Google Colab Tutorial For Running Python Notebooks

This provides a short tutorial for Google Colab as an alternative to Jupyter for running Python code. We show how to bring in, modify and run a Jupyter Notebook from a Github repository.

Colab (short for “Colaboratory”) is a Google cloud service. It allows users to write and execute Python code in a web-based environment without needing to install anything locally. Within limits, Colab is free to use, and it interacts with a user’s Google Drive, so Colab notebooks can import additional Python libraries from *.py files. Additionally, the instructions here would allow usage from a Chromebook or on a CPU that does not allow local, laptop file storage. To demonstrate Colab, we will use a case study of running the Jupyter Notebook in this Pandas introduction Github repository called Pandas_Intro_For_Noncoders. This tutorial walks step-by-step through using Colab to run the notebook including modifying the repository notebook to import its data from a repository folder on Google Drive.

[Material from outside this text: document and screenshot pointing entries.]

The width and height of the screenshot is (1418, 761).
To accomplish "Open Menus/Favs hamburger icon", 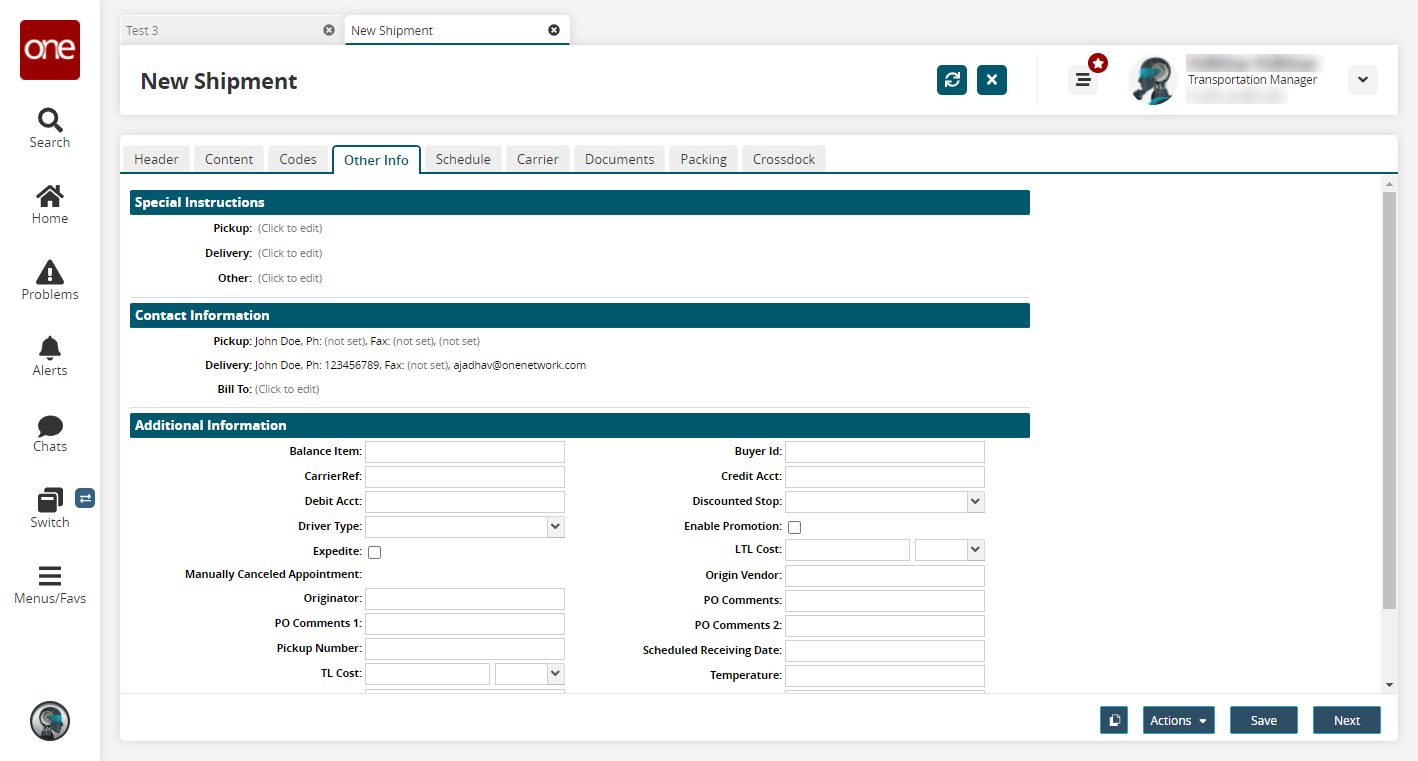I will click(49, 576).
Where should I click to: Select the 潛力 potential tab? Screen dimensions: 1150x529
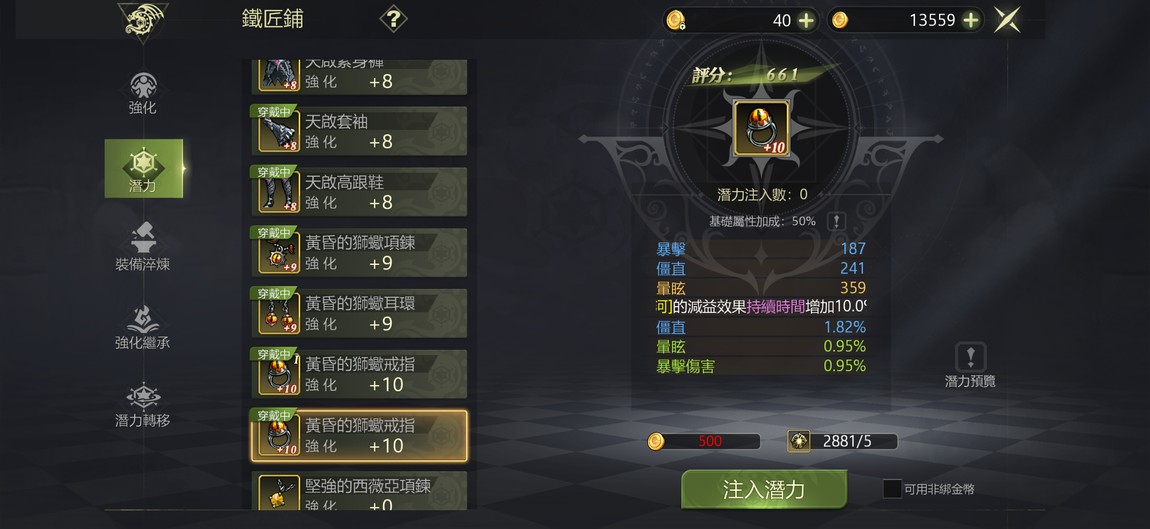pyautogui.click(x=144, y=169)
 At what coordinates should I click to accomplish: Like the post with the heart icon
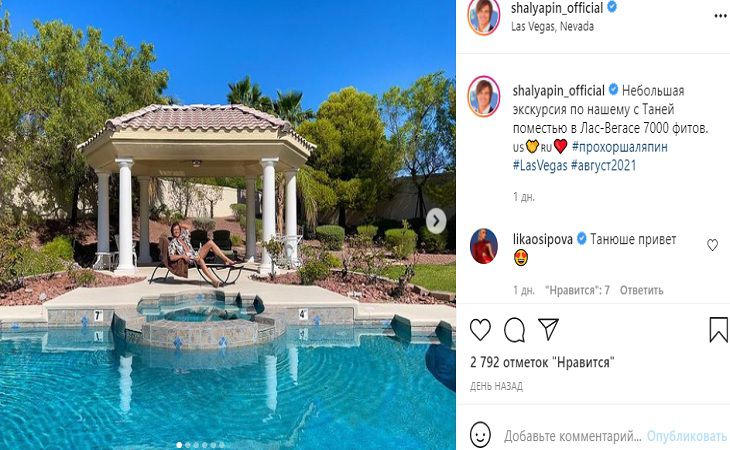(x=480, y=329)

Note that several helpful code snippets are available in pasteable format at the bottom of this blog.

Opening Colab and Cloning the Pandas_Intro_For_Noncoders Github Repository

  1. Open Colab by navigating to https://colab.research.google.com. This opens a blank notebook (e.g. Untitled0.ipynb in the picture below)
  2. To access your Google drive from the notebook, mount the drive by executing the following to Python statements in a cell.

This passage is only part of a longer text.